**Source material**
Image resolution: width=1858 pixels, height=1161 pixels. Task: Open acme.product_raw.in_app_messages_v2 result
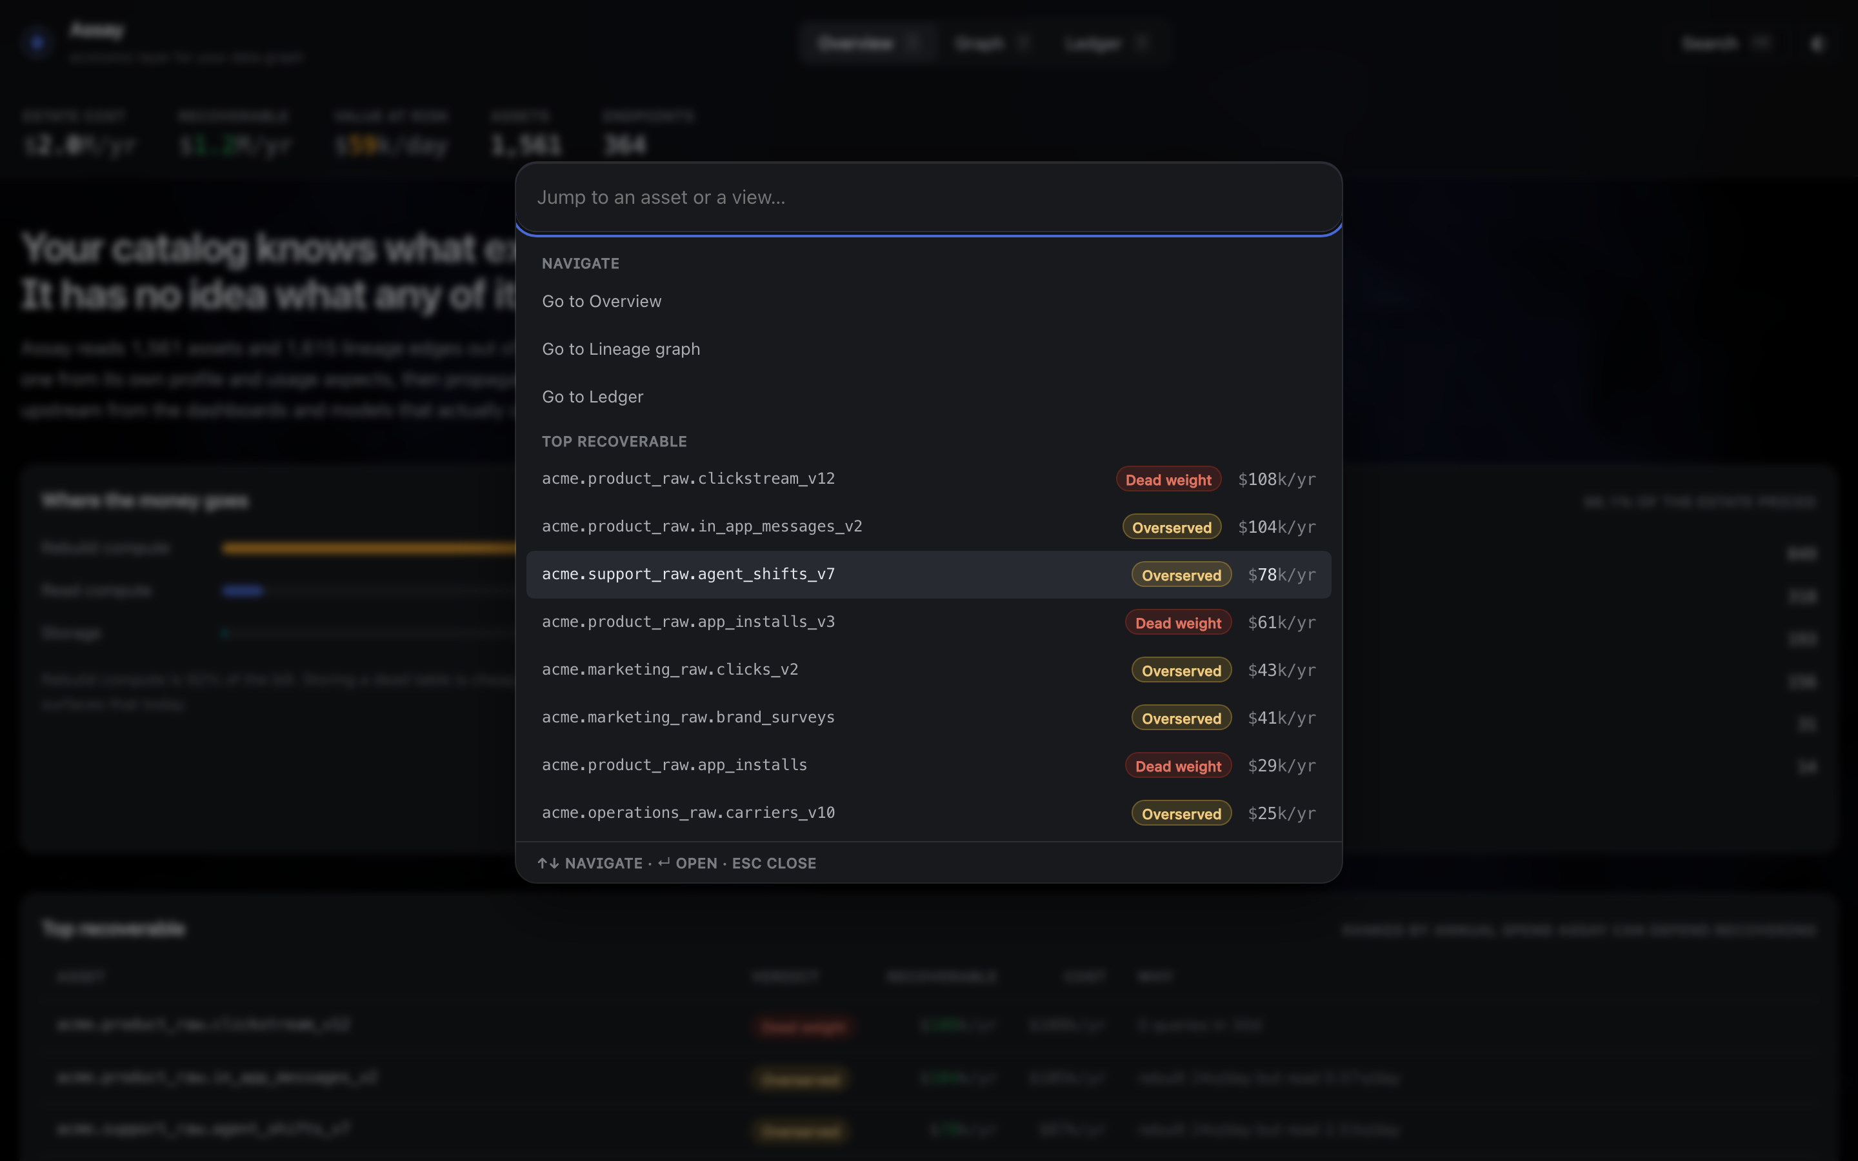pyautogui.click(x=928, y=527)
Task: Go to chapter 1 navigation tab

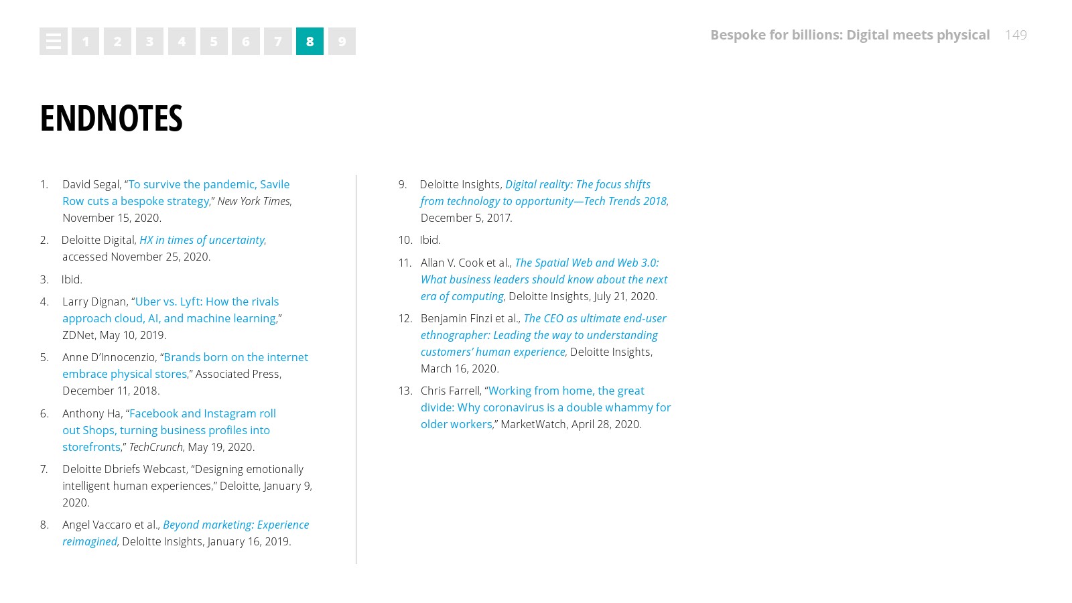Action: point(85,42)
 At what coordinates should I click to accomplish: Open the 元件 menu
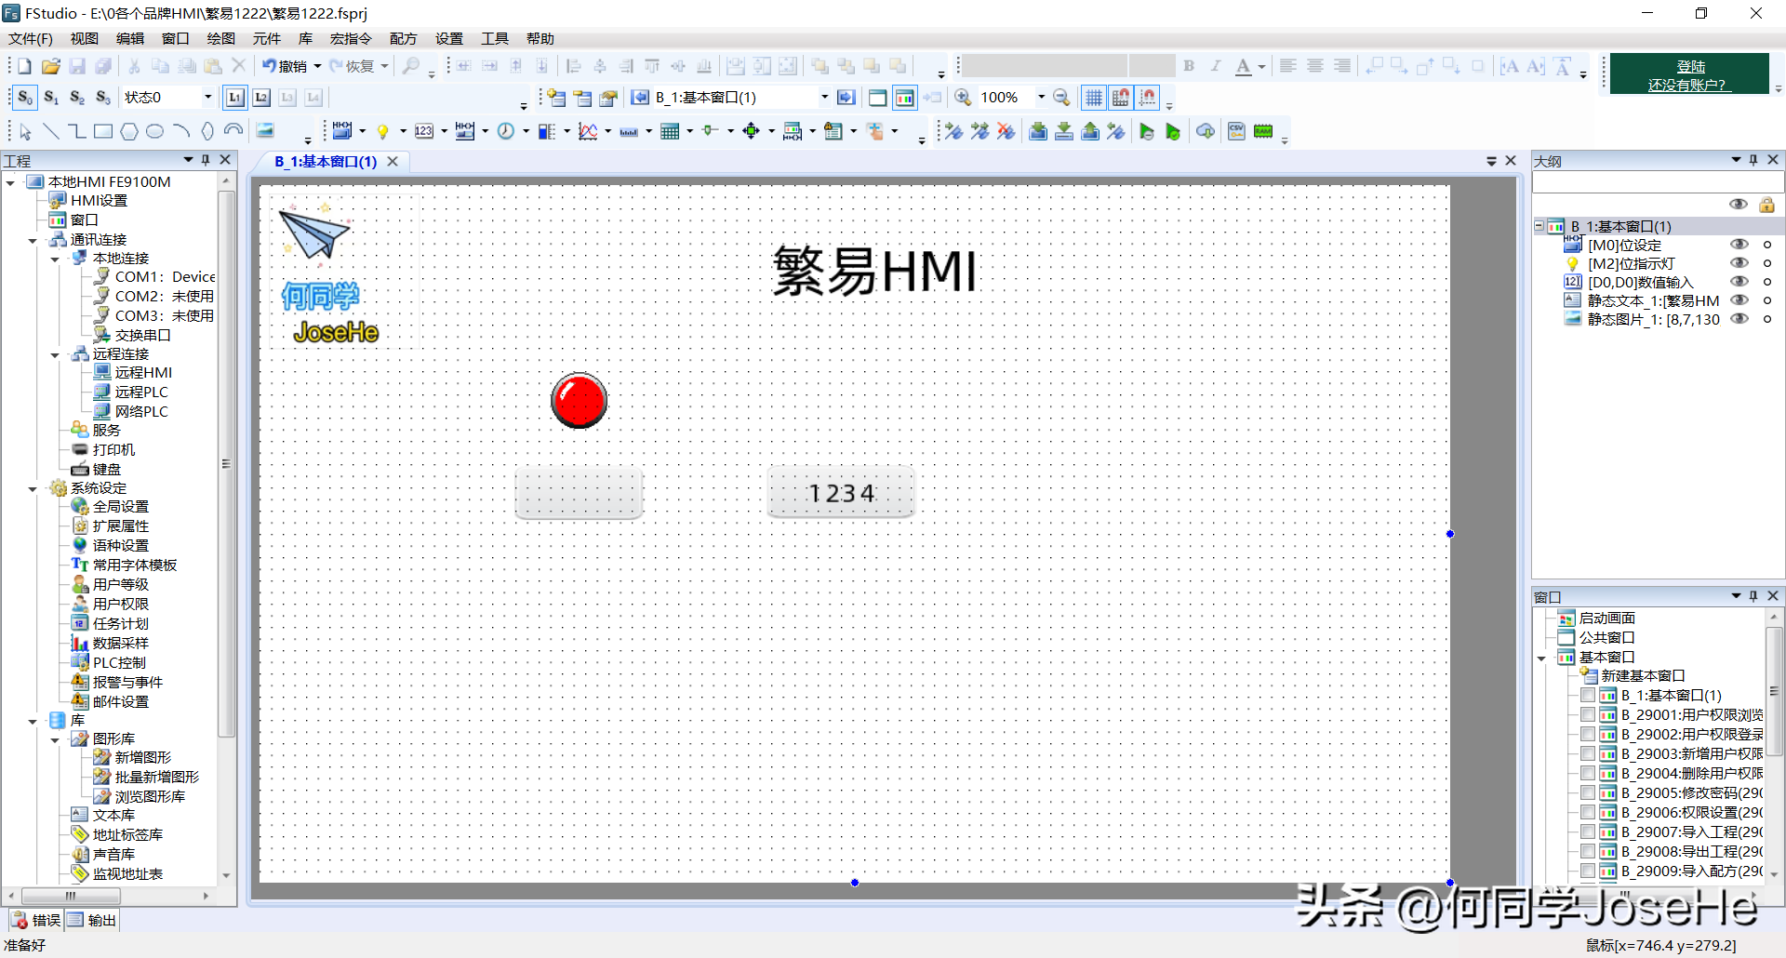(266, 38)
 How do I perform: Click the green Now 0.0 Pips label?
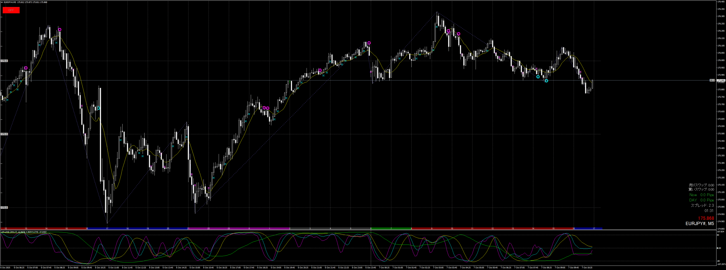click(701, 195)
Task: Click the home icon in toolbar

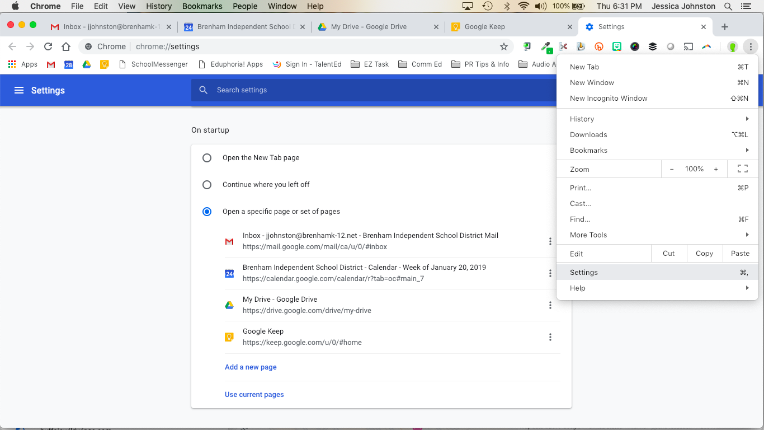Action: tap(66, 46)
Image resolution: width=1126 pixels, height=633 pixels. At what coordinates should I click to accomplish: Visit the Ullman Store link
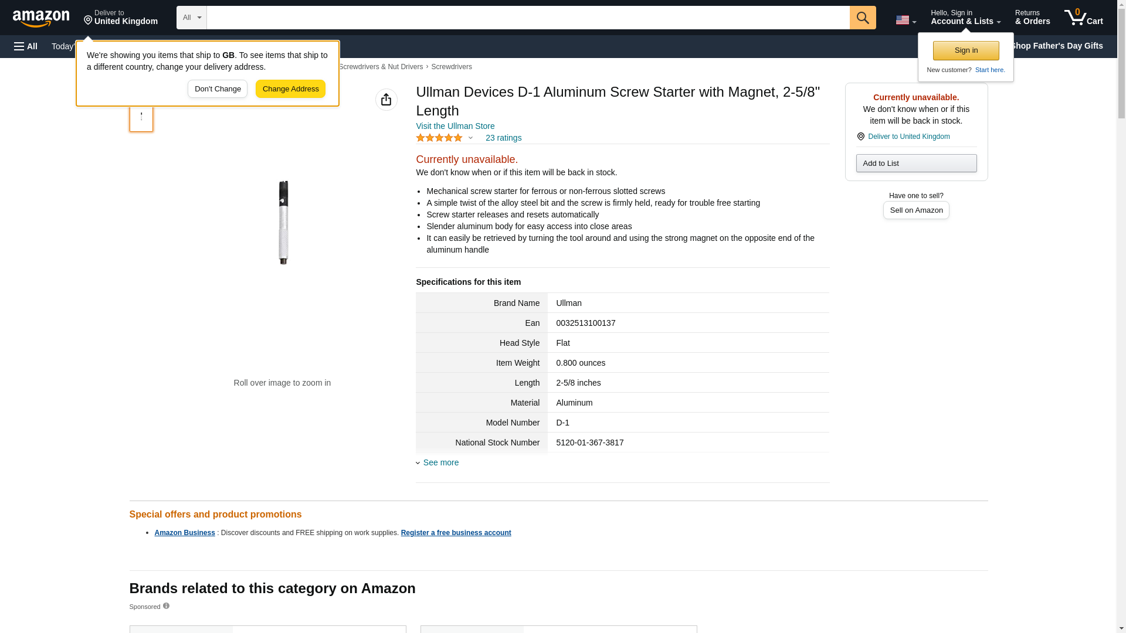pos(455,126)
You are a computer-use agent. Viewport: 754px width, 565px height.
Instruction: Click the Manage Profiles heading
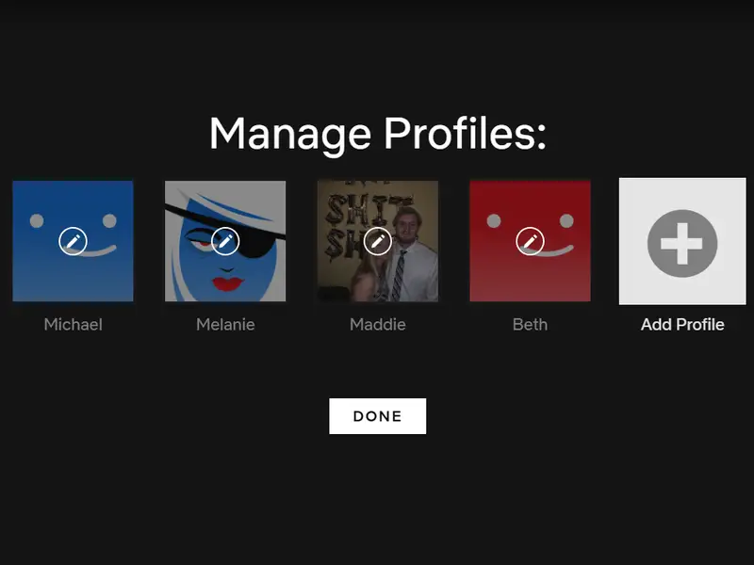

**Written request**
Set out every line of the records above as a Markdown table with the columns Row and Line, numbering the rows in order and skipping blank lines. Leave the pictures out.

**Exercise result**
| Row | Line |
|---|---|
| 1 | Image resolution: width=1858 pixels, height=1161 pixels. Task: Open acme.product_raw.in_app_messages_v2 result |
| 2 | pyautogui.click(x=928, y=527) |
| 3 | Task: Go to chapter 1 navigation tab |
| 4 | Action: point(85,42) |
| 5 |  At what coordinates should I click to accomplish: Open the 元件 menu |
| 6 | (266, 38) |
| 7 |  How do I perform: Click the green Now 0.0 Pips label? |
| 8 | click(701, 195) |
| 9 | Task: Click the home icon in toolbar |
| 10 | Action: tap(66, 46) |
| 11 | Image resolution: width=1126 pixels, height=633 pixels. At what coordinates should I click to accomplish: Visit the Ullman Store link |
| 12 | pos(455,126) |
| 13 | You are a computer-use agent. Viewport: 754px width, 565px height. |
| 14 | Instruction: Click the Manage Profiles heading |